Joe moved slowly down
the row of enclosures. “How about this?”
He stopped in front
of one of the largest enclosures in the small store. Eight feet
deep and six feet wide, with some foliage, a small pool of water,
and brown dirt on the floor. There was also a box with a grate over
the top just outside it. A pair of large rats crouched inside the
box.
Kurt looked into the
larger enclosure. What he first thought was part of a tree moved a
bit.
“Reticulated python,”
Joe said, looking at the notes on the front of the clear plastic
door. “Nocturnal hunters. They can reach almost thirty feet in
length,” he added, “though this one is supposed to be only
twenty-two.”
“Constrictor,” Kurt
said, thinking aloud. “A twenty-two-foot, two-hundred-seventy-pound
snake. Perfect.”
“You’re not going
to—”
Before Ion could
finish his sentence, Kurt had flipped the latch on the door, swung
Ion in front of the opening and shoved him backward. He splashed
down in the snake’s water pit.
Kurt opened the
collar, pulled it over Ion’s head, and withdrew it. Joe slammed the
door and pinned the latch.
“This thing’s handy,”
Kurt said, looking at the stick collar and putting it
down.
Ion got to his feet
and looked around. Incredibly, the snake had already begun to move.
Just its head and neck, sniffing around, nothing aggressive so far,
but it seemed interested.
“I’ve been to a
couple zoos,” Kurt said. “Honestly, never even seen one of these
things move before.”
“Yeah,” Joe said.
“The pythons in zoos are fed all the time, and they get so fat and
overweight that they don’t do much of anything. But see how thin
this one is.”
Joe pointed. The
snake didn’t exactly look thin to Kurt, but he played
along.
“He does look a
little skinny,” Kurt said.
“Probably been
starved for months,” Joe said.
By now Ion had moved
toward the door.
“Why would they
starve him?” Kurt asked.
“The owners of these
places sell to rich collectors who want to see the snakes in
action, crushing something and eating it,” Joe said. “So they keep
’em hungry until a buyer comes around. That what the rats are
for.”
Kurt had no idea if
Joe was serious or just making this stuff up, but it was a good
shtick.
The snake was
cooperating too, sliding down from the ledges near the back of the
enclosure and beginning to stretch out.
Ion came up to the
door. “Let me out of here, Austin.”
Kurt ignored him,
instead looking at some type of poster describing the python. He
looked at Joe. “It says here these things can eat a
goat.”
“Oh yeah, sure,” Joe
said.
Kurt looked into the
enclosure. “He’s not much bigger than a goat. I wonder if it can
get him down.”
“I don’t know,” Joe
said. “He’s got a big head.”
Kurt turned. “He does
have a big melon. Bet his neck gets tired holding it
up.”
Ion went to speak and
then froze. The snake had moved up behind him, its tongue had
flicked out and grazed his thigh.
Kurt wondered if it
would bite him first or just start coiling around him. Before it
did either, Kurt decided to give Ion another shot at
freedom.
“You want to tell me
about Andras?” he asked, the joking nature of his voice long
gone.
“I can’t,” Ion
whispered.
“Once that snake
wraps around you, there’s nothing I can do but leave and try to
shut the door behind me,” Kurt said, “so you’d better talk quick
before it’s too late.”
Ion was pressed
against the plastic door. He seemed as if he was barely breathing.
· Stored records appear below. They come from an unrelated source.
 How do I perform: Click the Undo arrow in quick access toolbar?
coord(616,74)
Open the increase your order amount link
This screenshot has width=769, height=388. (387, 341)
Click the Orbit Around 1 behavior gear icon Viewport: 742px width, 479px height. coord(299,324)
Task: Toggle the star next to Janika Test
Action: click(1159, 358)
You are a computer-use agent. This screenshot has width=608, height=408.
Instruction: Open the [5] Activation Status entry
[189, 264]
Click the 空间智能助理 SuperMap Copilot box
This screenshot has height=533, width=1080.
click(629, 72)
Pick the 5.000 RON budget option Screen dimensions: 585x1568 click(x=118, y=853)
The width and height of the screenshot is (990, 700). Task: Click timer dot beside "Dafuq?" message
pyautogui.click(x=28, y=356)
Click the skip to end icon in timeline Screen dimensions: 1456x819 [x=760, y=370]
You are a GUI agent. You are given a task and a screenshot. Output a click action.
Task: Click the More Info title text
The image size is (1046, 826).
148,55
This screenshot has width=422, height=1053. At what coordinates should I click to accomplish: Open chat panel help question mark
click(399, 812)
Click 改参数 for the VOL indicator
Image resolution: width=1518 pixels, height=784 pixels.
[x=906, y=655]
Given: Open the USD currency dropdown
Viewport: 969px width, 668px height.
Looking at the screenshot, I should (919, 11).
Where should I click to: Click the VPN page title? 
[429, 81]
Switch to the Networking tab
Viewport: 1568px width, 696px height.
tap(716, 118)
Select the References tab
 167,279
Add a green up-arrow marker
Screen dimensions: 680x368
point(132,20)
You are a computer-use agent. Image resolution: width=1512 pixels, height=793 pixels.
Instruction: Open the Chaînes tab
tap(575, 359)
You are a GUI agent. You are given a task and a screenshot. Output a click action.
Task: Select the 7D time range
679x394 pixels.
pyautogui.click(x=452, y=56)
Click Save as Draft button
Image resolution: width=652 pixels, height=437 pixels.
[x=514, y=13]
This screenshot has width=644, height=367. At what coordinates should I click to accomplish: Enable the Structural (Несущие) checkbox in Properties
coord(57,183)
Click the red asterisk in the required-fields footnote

The snake slithered past his legs and began to curve back
around.
“Can it sense him?”
Kurt asked Joe.
“Oh yeah. That tongue
senses heat.”
The snake began to
coil up as if it would strike.
Ion sensed it; he was
shaking but he didn’t speak. Then the snake lunged, knocking him
down, and wrapping around him.
Kurt hadn’t actually
expected it to happen.
Ion screamed and
struggled. Both moves were a big mistake because they expended air,
and as soon as his chest cavity shrank a smidgen, the constrictor
tightened.
“Austin,” he managed,
freeing one arm and grabbing at the snake’s neck. “Austin . .
.”
Ion could speak no
more, and obviously he could say nothing if he was dead. Kurt
opened the door and sprang into action. He looped the stick collar
over the snake’s head and tightened it. Moving to get leverage, he
forced the snake’s head and neck up and away from Ion.
Kurt pushed with all
his might. He found it hard to believe how strong the snake was. It
fought him and twisted and flipped, even with Ion still in its
coil.
“Joe,” Kurt shouted.
“A little zookeeper help please?”
Joe was already
there. He’d dropped down beside Ion and grabbed the snake’s
midsection, pulling with all his might. He arched his back and
managed to create a small amount of space in its tight
coil.
Thin, wet, and
desperate to live, Ion squirmed free, crawled out of the pen, and
collapsed on the floor.
Joe followed right
behind him, and Kurt released the snake and slammed the door shut.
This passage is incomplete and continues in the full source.